* _WORK REQUIRED_: Please look for the string "Task" below and report every line in which it occurs.

* _DATA SECTION_:
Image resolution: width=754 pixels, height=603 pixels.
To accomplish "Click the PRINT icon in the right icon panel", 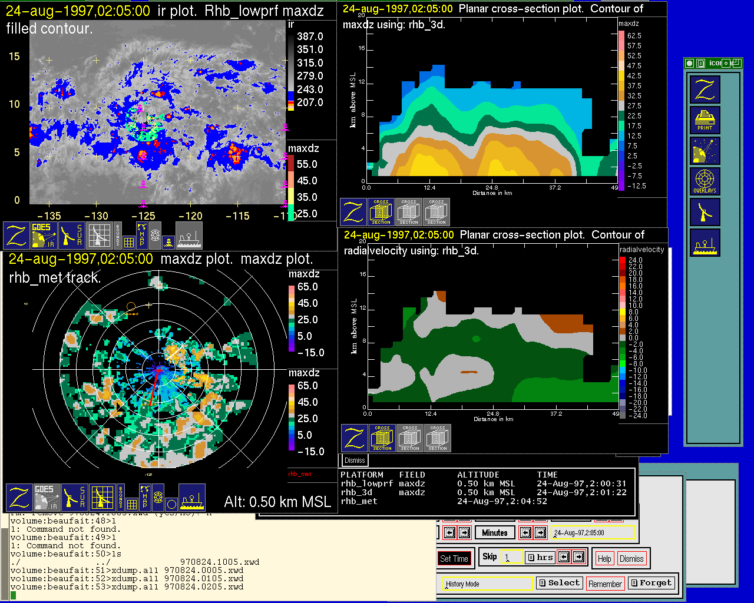I will click(705, 121).
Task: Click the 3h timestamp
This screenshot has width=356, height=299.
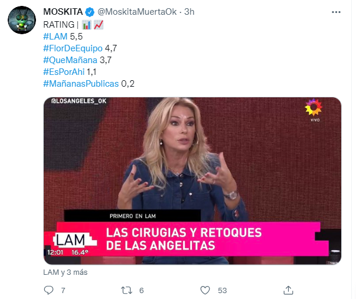Action: pyautogui.click(x=189, y=12)
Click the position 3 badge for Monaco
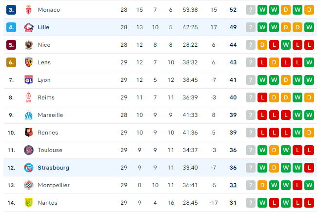 point(11,10)
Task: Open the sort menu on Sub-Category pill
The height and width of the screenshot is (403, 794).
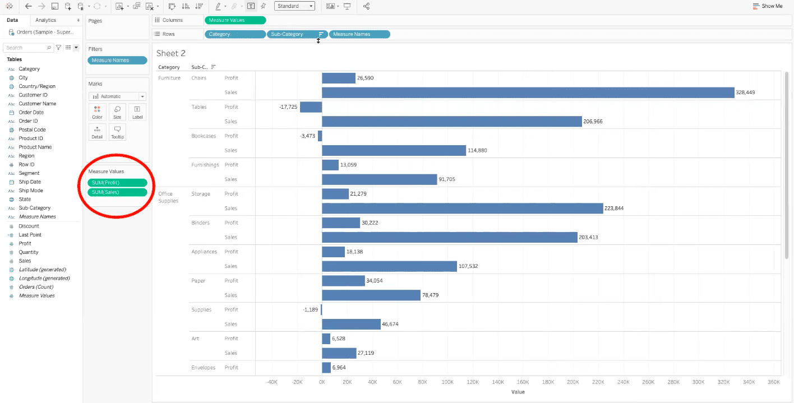Action: point(320,34)
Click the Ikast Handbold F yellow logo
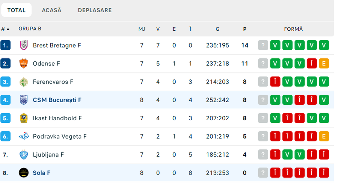Screen dimensions: 338x185 pos(24,118)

* _RESPONSE FOR THIS EXERCISE_:
Task: Click the 3h timestamp
Task: Open the sort menu on Sub-Category pill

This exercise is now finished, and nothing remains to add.